KATHMANDU // Flanked by funeral pyres flickering in the darkness, Shankar Pradhan stood barefoot on the edge of Kathmandu’s sacred Bagmati River, where the city’s dead have been brought non-stop since a massive earthquake shook Nepal.
Mr Pradhan doused his daughter’s feet and lips in holy water three times. He knelt down and kissed the orange shroud she was wrapped in. And then, helped by grieving relatives, he spread red ochre and marigolds over her body, encased it in a tomb of dry wood before setting the tomb ablaze.
The ancient Hindu cremation rite is meant to purify souls for the afterlife, and this was far from the only one for Mr Pradhan and his extended family. When Saturday’s quake crumpled his brother’s four-story house into a cloud of dust, it left the family with a total of 18 souls to prepare.
“I don’t know why this happened. But I don’t blame anyone. I don’t blame the government, I don’t blame the gods,” said Mr Pradhan, struggling to fight back tears. “You can’t escape the rules of this life.”
Mr Pradhan’s 21-year-old daughter was one of nearly 5,000 people who perished in the worst tremor this impoverished mountain nation has seen in more than 80 years. But even in a country where death and destruction have touched a vast area, the grief visited upon Mr Pradhan’s family is overwhelming.
On Saturday, about 30 of Mr Pradhan’s relatives had gathered in his brother’s house for a week-long traditional Hindu prayer session meant to bring about peace and safety.

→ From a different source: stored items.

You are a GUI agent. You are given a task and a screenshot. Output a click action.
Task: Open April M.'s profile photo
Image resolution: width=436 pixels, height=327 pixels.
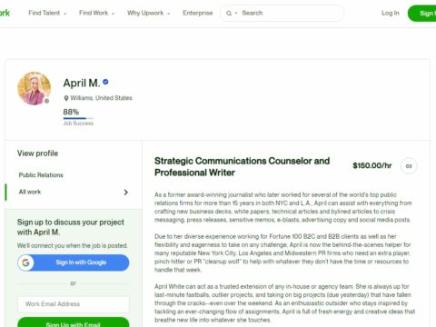(x=34, y=88)
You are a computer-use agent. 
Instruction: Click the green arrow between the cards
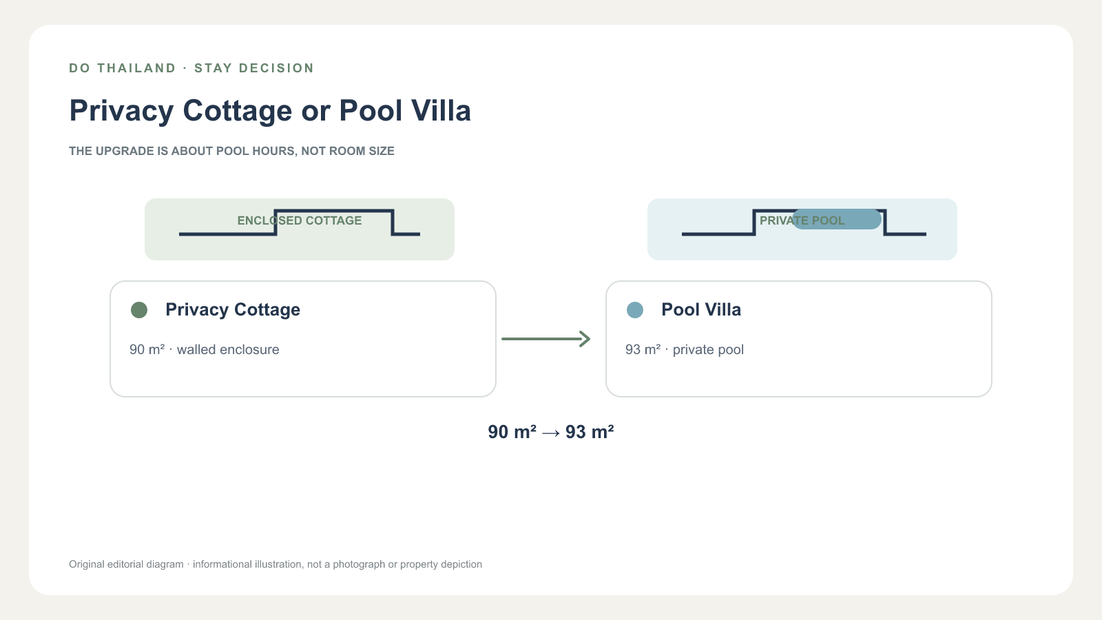click(546, 339)
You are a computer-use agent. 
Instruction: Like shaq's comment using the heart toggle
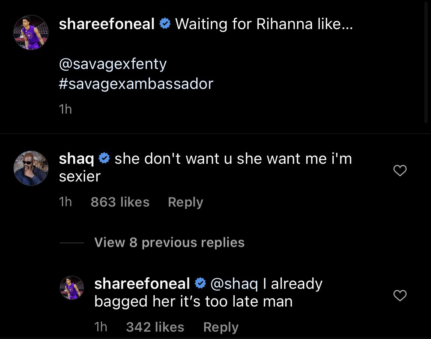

Prayers were supposed to begin exactly at noon, said Krishna Lal Shrestha, who was decorating a four-foot marble temple with flowers inside the house as the time approached.
But at 11.56am, the house began shaking violently.
“People were screaming, ‘Run! Run!”’ said Mr Shrestha, who,by an incredible stroke of luck, was hurled through a door outside.
When Mr Shrestha crawled away and turned back, he watched in terror as the building’s four floors collapsed one by one, crushing to death almost everyone inside.
Mr Pradhan, 49, was working at his small shop in another part of Kathmandu and rushed home to find his distraught wife and four other children outside. He knew his fifth child was at his brother’s but phone lines were so congested that he could not get through. However, because most of the capital was still left standing, Mr Pradhan had felt there was a good chance she was safe.
On Sunday morning, Mr Pradhan trekked one hour on foot to his brother’s house and found instead an unrecognisable mountain of rubble. Family members were clawing with bare hands through the debris. His daughter was buried somewhere inside.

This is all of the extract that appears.